[EXERCISE AIM]: Show every line of the records below that contains the string "computer", copying each in full. Case counts.

[SOURCE MATERIAL]:
-- -- --

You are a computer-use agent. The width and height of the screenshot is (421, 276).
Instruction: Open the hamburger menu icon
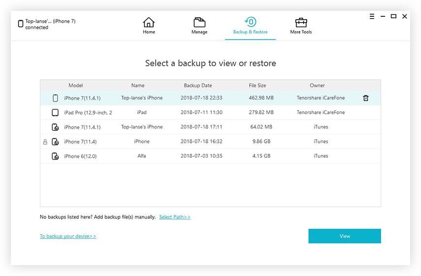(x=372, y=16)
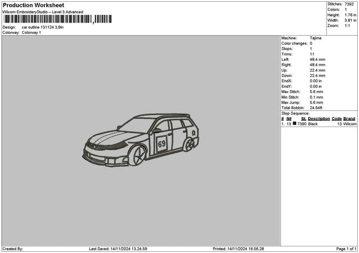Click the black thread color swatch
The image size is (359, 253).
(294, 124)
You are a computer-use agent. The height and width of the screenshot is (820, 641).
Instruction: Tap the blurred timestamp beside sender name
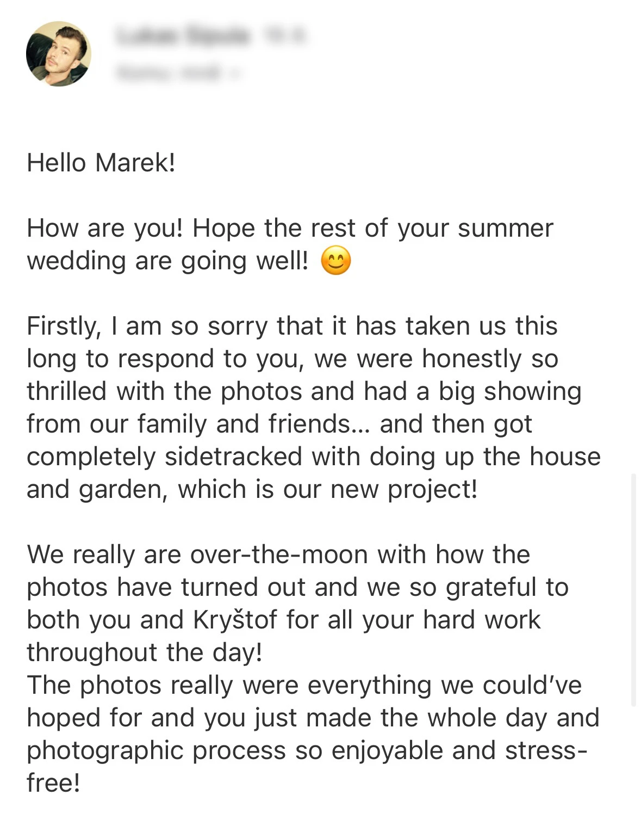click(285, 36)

-- -- --

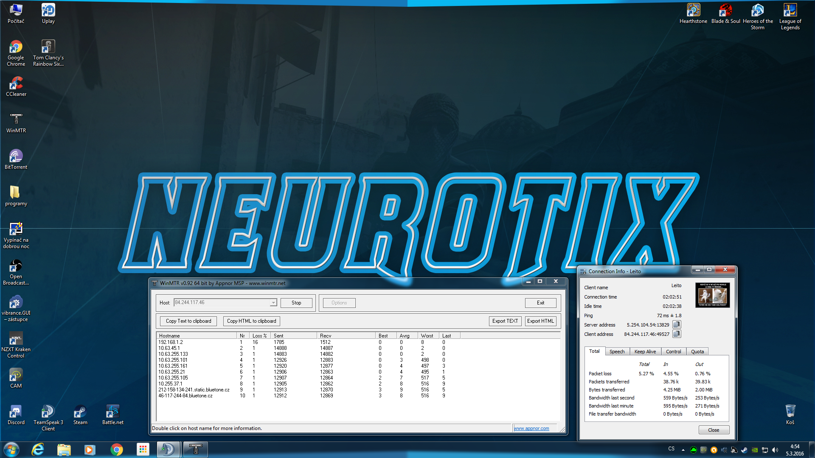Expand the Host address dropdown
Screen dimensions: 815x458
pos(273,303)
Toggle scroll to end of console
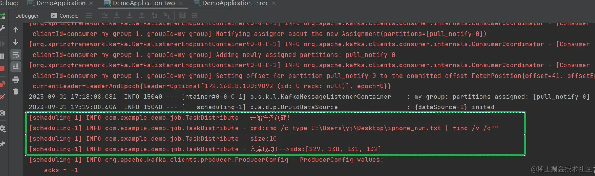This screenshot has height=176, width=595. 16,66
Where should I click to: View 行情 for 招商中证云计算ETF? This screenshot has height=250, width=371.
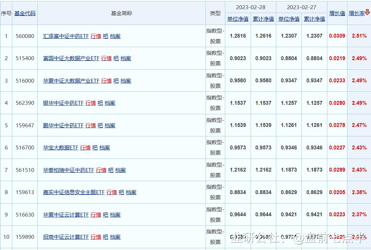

-- -- --

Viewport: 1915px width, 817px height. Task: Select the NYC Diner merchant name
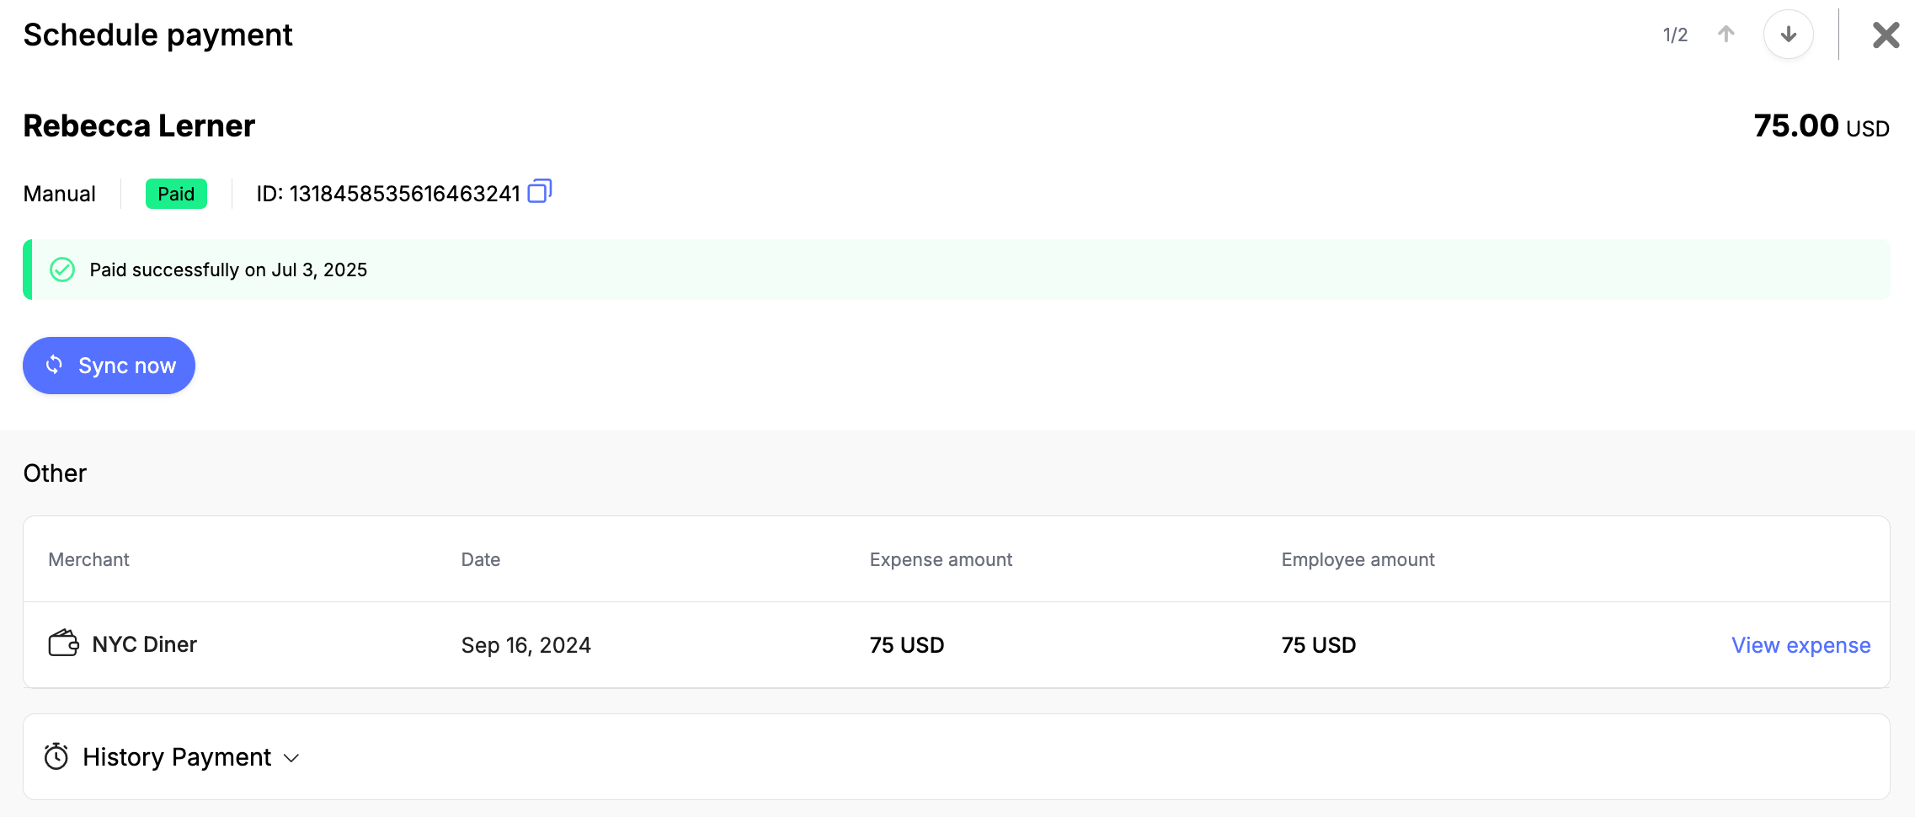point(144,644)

-- -- --

[EXERCISE ANSWER]:
You are a computer-use agent. The width and height of the screenshot is (421, 276).
You are a computer-use agent. The height and width of the screenshot is (820, 641).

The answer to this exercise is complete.